Now you stand on the shore of the Sea of Reeds and you watch the sea divide, and the Israelites fleeing on dry ground that only a few moments ago had been the ocean, with a wall of water to either side. You have personally experienced and suffered the terror of Israel's God during the past weeks. Do you have the slightest doubt of what is about to happen? Do you have any doubt that this stupid and arrogant leader is sending you, and all of your comrades, to your deaths?
Let's step forward in history, to July 1st, 1916. You are a British soldier in a miserable, rat infested trench on the Western Front, next to the Somme. You have survived in the trenches for nearly two years. You have seen what the generals call "offenses" - the men are sent "over the top" and get mowed down by German machine guns. You yourself have fired the machine guns, mowing down the Germans charging your own trench. You know that when your stupid and arrogant generals give you the order, "over the top", you will die. You know that new tactics are necessary, but the stupid commanders don't understand. But on July 1st, 1916, the order comes - "Over the top". Thousands die the moment they climb out of the trench, thousands more survive a few seconds or a few minutes longer, before they fall victim to the machine guns. In just a few hours, nearly 20,000 of your comrades, and most likely you, will be dead, piled up in No Mans Land.

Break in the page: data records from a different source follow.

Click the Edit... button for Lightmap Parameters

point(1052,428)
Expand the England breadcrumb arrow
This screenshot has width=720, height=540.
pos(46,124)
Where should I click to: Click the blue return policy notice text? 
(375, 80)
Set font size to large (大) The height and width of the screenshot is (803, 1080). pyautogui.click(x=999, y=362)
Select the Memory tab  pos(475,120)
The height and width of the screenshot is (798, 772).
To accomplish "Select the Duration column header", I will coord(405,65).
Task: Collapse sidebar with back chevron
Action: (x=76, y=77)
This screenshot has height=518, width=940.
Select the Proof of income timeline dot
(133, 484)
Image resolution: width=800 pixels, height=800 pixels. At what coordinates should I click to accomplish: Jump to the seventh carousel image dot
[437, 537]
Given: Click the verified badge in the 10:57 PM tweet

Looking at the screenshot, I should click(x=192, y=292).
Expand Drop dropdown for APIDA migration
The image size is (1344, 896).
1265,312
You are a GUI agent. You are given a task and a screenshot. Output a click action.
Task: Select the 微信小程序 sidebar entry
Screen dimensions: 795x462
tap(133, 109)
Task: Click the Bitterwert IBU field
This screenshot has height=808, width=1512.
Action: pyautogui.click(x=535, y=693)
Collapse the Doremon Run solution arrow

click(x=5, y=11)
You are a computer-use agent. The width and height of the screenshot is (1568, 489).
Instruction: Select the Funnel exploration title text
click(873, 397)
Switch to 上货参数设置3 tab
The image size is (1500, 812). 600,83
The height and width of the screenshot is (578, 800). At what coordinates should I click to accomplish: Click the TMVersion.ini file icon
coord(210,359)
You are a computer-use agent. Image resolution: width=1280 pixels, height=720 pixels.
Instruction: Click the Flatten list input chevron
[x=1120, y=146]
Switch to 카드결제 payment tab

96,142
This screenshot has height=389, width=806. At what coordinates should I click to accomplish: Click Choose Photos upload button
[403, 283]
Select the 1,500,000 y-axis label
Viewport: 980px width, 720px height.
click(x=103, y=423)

So it was at the Somme. So it was at the Sea of Reeds.
In two places, Megillah 10b and Sanhedrin 39b, the Talmud, in one place citing Rabbi Yochanan and in the other Rabbi Yonatan, explained Exodus 14:20:
that the cloud came between the armies of Egypt and Israel. Throughout the night the cloud brought darkness to the one side and light to the other side; so that one could not come near the other through the night.
Said Rabbi Yochanan (or Rabbi Yonatan): The Ministering Angels [when they saw the Egyptian Army drowning] sought to sing in Song. The Holy One, Blessed He replied: The works of My hands are drowning in the sea, and you are singing in Song?
When I see diaries on the Daily Kos in which the diarist proclaims his or her atheism, I have two contradictory thoughts: First, I respect the religious, or non-religious views of others, and do not wish to argue. But second, I want to reply that our Judeo-Christian-Islamic monotheistic faith has evolved over the millenia. The philosophy of the New Testament and the Talmud is an advancement of the philosophy of the Hebrew Scriptures, written many centuries earlier, as illustrated by Megillah 10b and Sandhedrin 39b. And despite signs of regression in recent years, I would hope that the faith of Ghandi and King and Heschel will prevail over the politicized "faith" that speaks with such power today. And I would hope that our religious faith will continue to evolve and inspire us to work for a better world, a world which will know no more war, in the Sea of Reeds, on the Somme, or in Afghanistan or in Israel-Palestine.